Required action: Using the appendix on splitting strategies, explain in one to three sentences why the test partition of the Cold_both split contains so few positive examples.

Excerpt provided:
== Segment start ==

\section{Splitting Strategy Details}
\label{app:splits}

This appendix describes the splitting strategies used across the three domains and their implementation details.

\subsection{Split Strategy Overview}

\begin{table}[h]
\centering
\caption{Split strategies by domain. \checkmark = implemented, --- = not applicable.}
\label{tab:split_overview}
\scriptsize
\begin{tabular}{@{}lcccp{5.5cm}@{}}
\toprule
\textbf{Strategy} & \textbf{DTI} & \textbf{CT} & \textbf{PPI} & \textbf{Description} \\
\midrule
Random & \checkmark & \checkmark & \checkmark & Stratified random assignment (70/10/20) \\
Cold\_compound/drug & \checkmark & \checkmark & --- & All pairs with held-out compounds in test \\
Cold\_target/condition & \checkmark & \checkmark & --- & All pairs with held-out targets in test \\
Cold\_protein & --- & --- & \checkmark & All pairs with held-out proteins in test \\
Cold\_both & --- & --- & \checkmark & METIS graph partitioning; unseen proteins on both sides \\
Temporal & --- & \checkmark & --- & $\leq$2017 train, 2018--19 val, $\geq$2020 test \\
Scaffold & --- & \checkmark & --- & Murcko scaffold-based grouping \\
DDB & \checkmark & --- & \checkmark & Degree-balanced binning \\
\bottomrule
\end{tabular}
\end{table}

\subsection{Cold Splitting}

\textbf{Cold compound/drug/protein.} Entities are randomly partitioned into train/val/test groups. All pairs containing a held-out entity are assigned to the corresponding fold. This tests generalization to unseen chemical or biological entities.

\textbf{Cold\_both (PPI only).} We use METIS graph partitioning~\citep{karypis1998metis} to partition proteins into three groups such that proteins in the test set have no interactions with proteins in the training set. This creates a maximally challenging generalization test where \emph{both} proteins in a test pair are unseen during training. Implementation uses the \texttt{pymetis} library with $k$=3 partitions, targeting 70/10/20 splits. The resulting test partition contains only 1.7\% positive examples (242/14,037) due to the extreme network separation, creating a highly imbalanced evaluation setting.

== Segment end ==

Provided material:
== Segment start ==

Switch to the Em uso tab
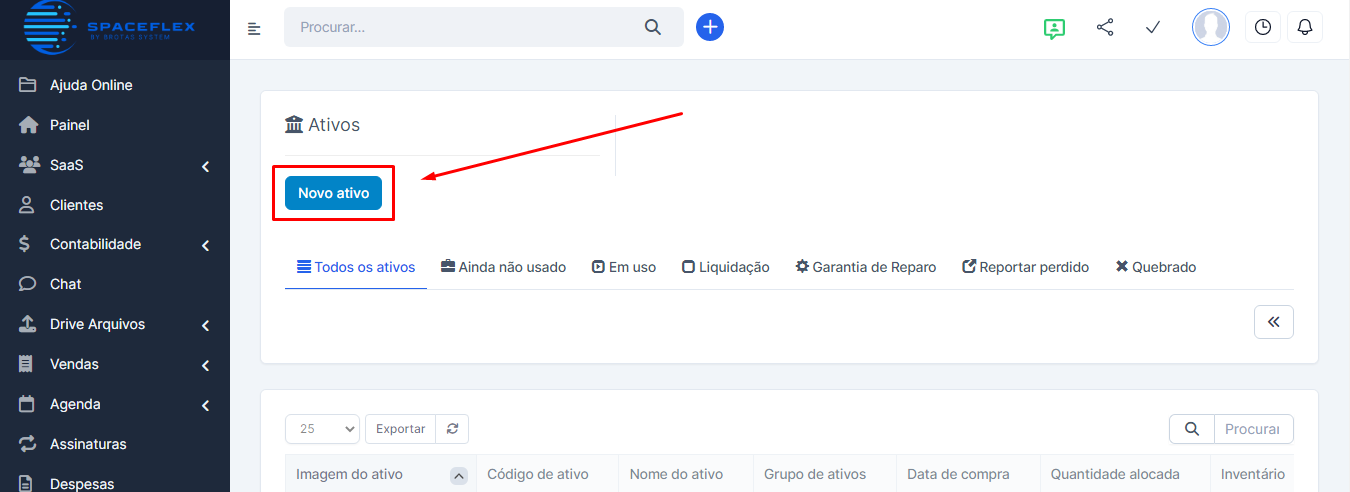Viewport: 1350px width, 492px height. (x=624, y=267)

== Segment end ==
== Segment start ==

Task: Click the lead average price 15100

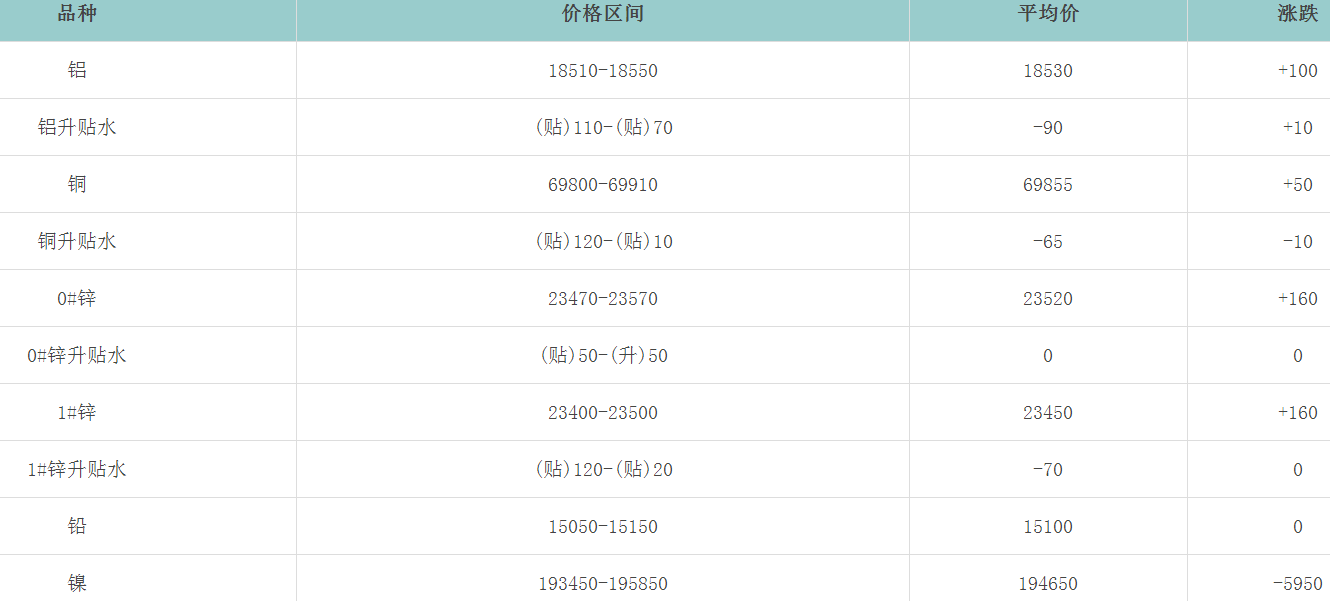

== Segment end ==
== Segment start ==

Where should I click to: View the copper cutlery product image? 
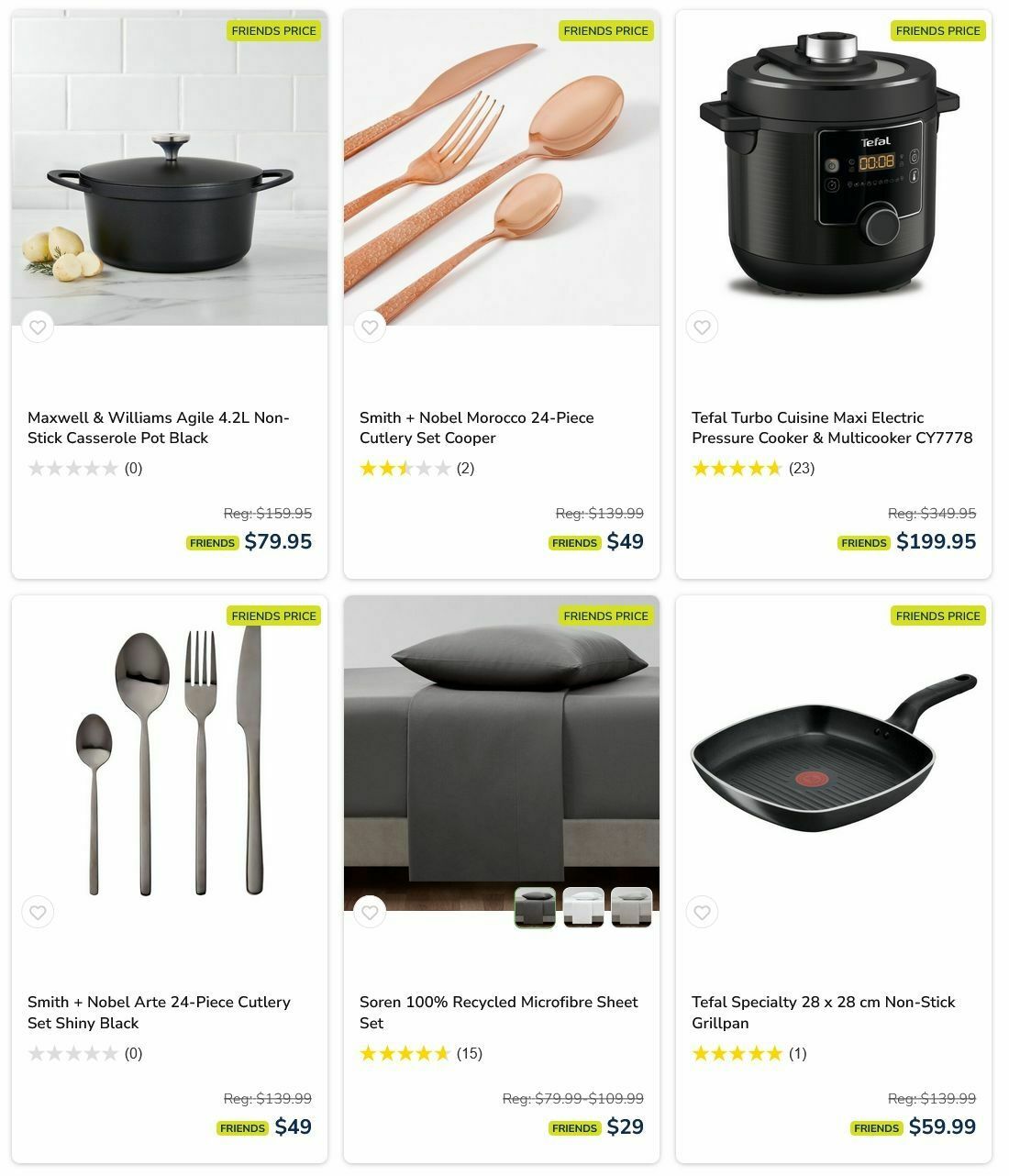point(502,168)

== Segment end ==

Written solution: METIS graph partitioning divides the proteins so that no protein in the test set interacts with any protein in the training set. This extreme network separation leaves the test partition with only 1.7% positive examples (242/14,037), which makes the evaluation setting highly imbalanced.